# [Your goal]
Swap every "Identify the location of" in the entries below for "Give the position of", and give all the entries back with nothing else changed.

▬▬▬▬▬▬

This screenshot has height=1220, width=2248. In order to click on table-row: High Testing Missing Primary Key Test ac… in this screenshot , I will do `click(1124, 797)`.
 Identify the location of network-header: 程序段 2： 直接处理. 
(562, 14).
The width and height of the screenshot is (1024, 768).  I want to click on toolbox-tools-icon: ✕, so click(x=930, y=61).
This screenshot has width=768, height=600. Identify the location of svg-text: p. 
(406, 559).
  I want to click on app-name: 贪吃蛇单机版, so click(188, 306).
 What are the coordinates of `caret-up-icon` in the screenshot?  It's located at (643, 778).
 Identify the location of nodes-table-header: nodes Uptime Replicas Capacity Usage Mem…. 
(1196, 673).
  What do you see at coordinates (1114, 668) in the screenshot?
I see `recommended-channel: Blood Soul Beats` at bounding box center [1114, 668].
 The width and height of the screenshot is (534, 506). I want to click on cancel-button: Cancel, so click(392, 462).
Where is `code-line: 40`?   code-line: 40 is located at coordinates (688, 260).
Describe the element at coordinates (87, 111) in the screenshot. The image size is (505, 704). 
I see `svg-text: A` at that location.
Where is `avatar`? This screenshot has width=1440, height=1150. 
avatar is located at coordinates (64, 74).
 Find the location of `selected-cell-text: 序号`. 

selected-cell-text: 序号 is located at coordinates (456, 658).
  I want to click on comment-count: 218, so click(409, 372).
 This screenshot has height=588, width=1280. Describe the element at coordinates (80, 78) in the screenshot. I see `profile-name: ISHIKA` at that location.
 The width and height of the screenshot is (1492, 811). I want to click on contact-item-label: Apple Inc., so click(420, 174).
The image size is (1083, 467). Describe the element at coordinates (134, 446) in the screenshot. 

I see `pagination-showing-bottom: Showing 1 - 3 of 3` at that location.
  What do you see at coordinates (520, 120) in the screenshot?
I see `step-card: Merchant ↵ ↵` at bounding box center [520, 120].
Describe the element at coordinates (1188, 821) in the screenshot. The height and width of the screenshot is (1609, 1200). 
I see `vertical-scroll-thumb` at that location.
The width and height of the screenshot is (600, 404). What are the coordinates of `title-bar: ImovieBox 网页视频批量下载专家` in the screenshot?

▬▬▬▬▬▬

# [Exercise output]
This screenshot has height=1220, width=2248. In order to click on table-row: High Testing Missing Primary Key Test ac… in this screenshot , I will do `click(1124, 797)`.
 Give the position of network-header: 程序段 2： 直接处理. 
(562, 14).
The width and height of the screenshot is (1024, 768).  I want to click on toolbox-tools-icon: ✕, so click(x=930, y=61).
This screenshot has width=768, height=600. Give the position of svg-text: p. 
(406, 559).
  I want to click on app-name: 贪吃蛇单机版, so click(188, 306).
 What are the coordinates of `caret-up-icon` in the screenshot?  It's located at (643, 778).
 Give the position of nodes-table-header: nodes Uptime Replicas Capacity Usage Mem…. 
(1196, 673).
  What do you see at coordinates (1114, 668) in the screenshot?
I see `recommended-channel: Blood Soul Beats` at bounding box center [1114, 668].
 The width and height of the screenshot is (534, 506). I want to click on cancel-button: Cancel, so click(392, 462).
Where is `code-line: 40`?   code-line: 40 is located at coordinates (688, 260).
Describe the element at coordinates (87, 111) in the screenshot. The image size is (505, 704). 
I see `svg-text: A` at that location.
Where is `avatar`? This screenshot has width=1440, height=1150. 
avatar is located at coordinates (64, 74).
 Find the location of `selected-cell-text: 序号`. 

selected-cell-text: 序号 is located at coordinates (456, 658).
  I want to click on comment-count: 218, so click(409, 372).
 This screenshot has height=588, width=1280. Describe the element at coordinates (80, 78) in the screenshot. I see `profile-name: ISHIKA` at that location.
 The width and height of the screenshot is (1492, 811). I want to click on contact-item-label: Apple Inc., so click(420, 174).
The image size is (1083, 467). Describe the element at coordinates (134, 446) in the screenshot. 

I see `pagination-showing-bottom: Showing 1 - 3 of 3` at that location.
  What do you see at coordinates (520, 120) in the screenshot?
I see `step-card: Merchant ↵ ↵` at bounding box center [520, 120].
Describe the element at coordinates (1188, 821) in the screenshot. The height and width of the screenshot is (1609, 1200). 
I see `vertical-scroll-thumb` at that location.
The width and height of the screenshot is (600, 404). What are the coordinates of `title-bar: ImovieBox 网页视频批量下载专家` in the screenshot?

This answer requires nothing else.